EXERCISE TASK
From the text on HashTable public methods, extract word for word the span that starts at "PUBLIC METHODS IN HASHTABLE" and stops after "function (hash_fn is a typedef in hash.h).".

PUBLIC METHODS IN HASHTABLE

  • A constructor with the signature:
  • template <class T>
  • HashTable<T>::HashTable(unsigned size, hash_fn hash) ;

size is the size of the hash table and hash is a pointer to a hash function (hash_fn is a typedef in hash.h).

  • A destructor with the signature:
  • template <class T>
  • HashTable<T>::~HashTable() ;

The destructor must delete the dynamically-allocated hash table.

  • A copy constructor with the signature:
  • template <class T>
  • HashTable<T>::HashTable(const HashTable<T>& ht) ;

The copy constructor must make a deep copy of the hash table.

  • An assignment operator with signature:
  • template <class T>
  • const HashTable<T>& HashTable<T>::operator=(const HashTable<T>& ht) ;

The assignment operator must make a deep copy of the right-hand-side object. It must also guard against self-assignment.

PROVIDED MATERIAL
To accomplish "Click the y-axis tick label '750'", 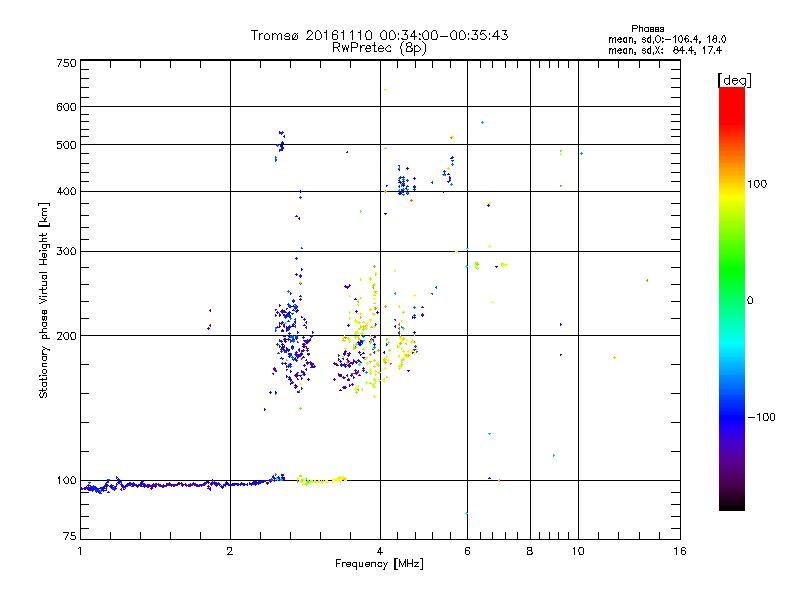I will point(66,63).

COMPLETE OUTPUT
PUBLIC METHODS IN HASHTABLE

  • A constructor with the signature:
  • template <class T>
  • HashTable<T>::HashTable(unsigned size, hash_fn hash) ;

size is the size of the hash table and hash is a pointer to a hash function (hash_fn is a typedef in hash.h).